**ABOUT THIS EXERCISE**
No picture belongs in the answer, which must hold exactly the lines from the one with "You are a GUI" through the final line below.

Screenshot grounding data
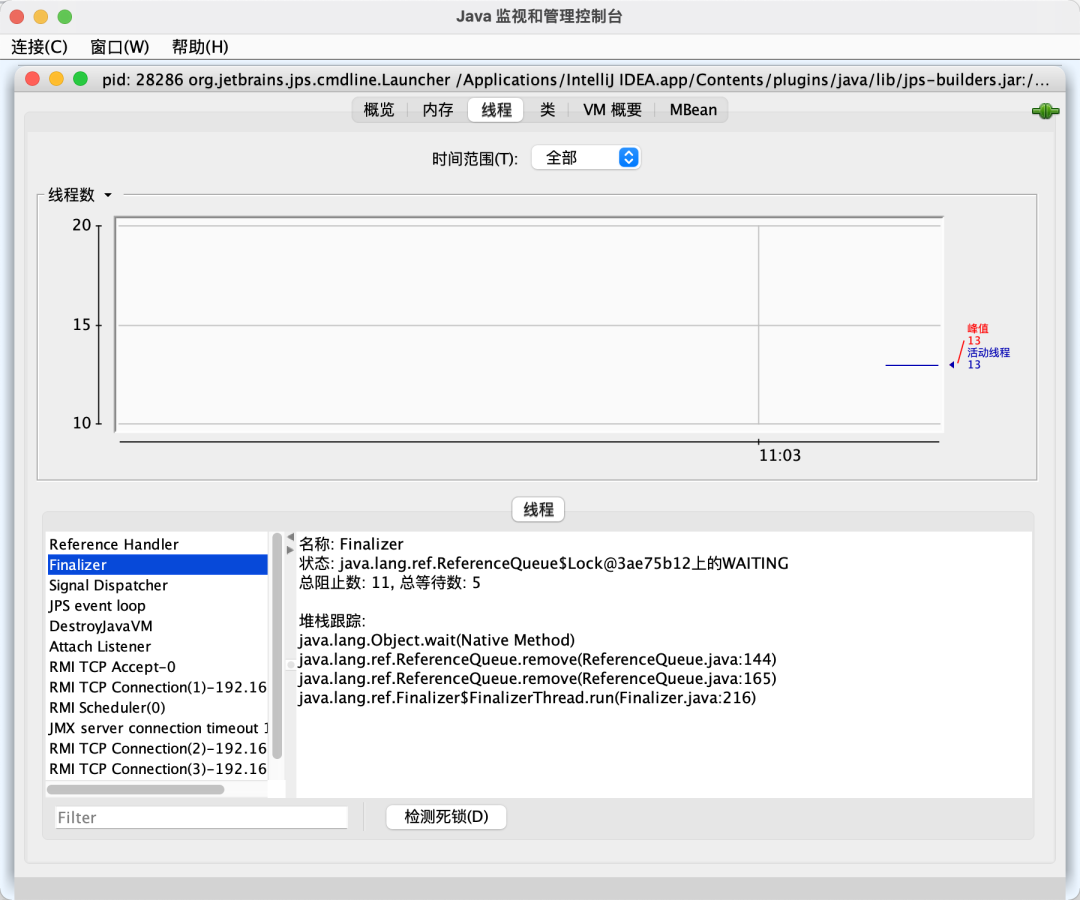Open the 窗口(W) menu
This screenshot has height=900, width=1080.
coord(119,47)
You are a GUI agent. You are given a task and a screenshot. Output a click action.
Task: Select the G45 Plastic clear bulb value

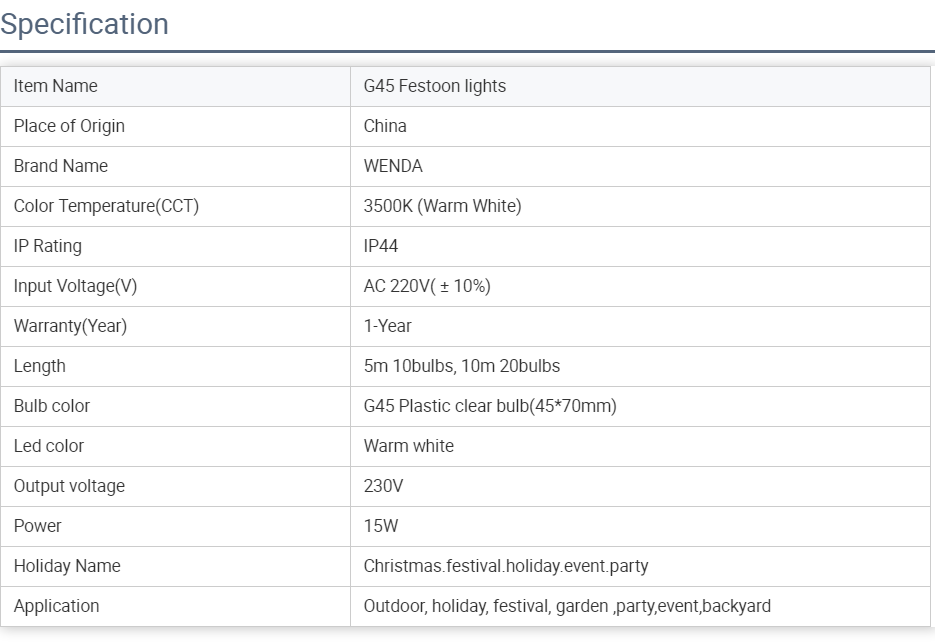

**SOLUTION TO THIS EXERCISE**
You are a GUI agent. You are given a task and a screenshot. Output a click action.
Task: Select the G45 Plastic clear bulb value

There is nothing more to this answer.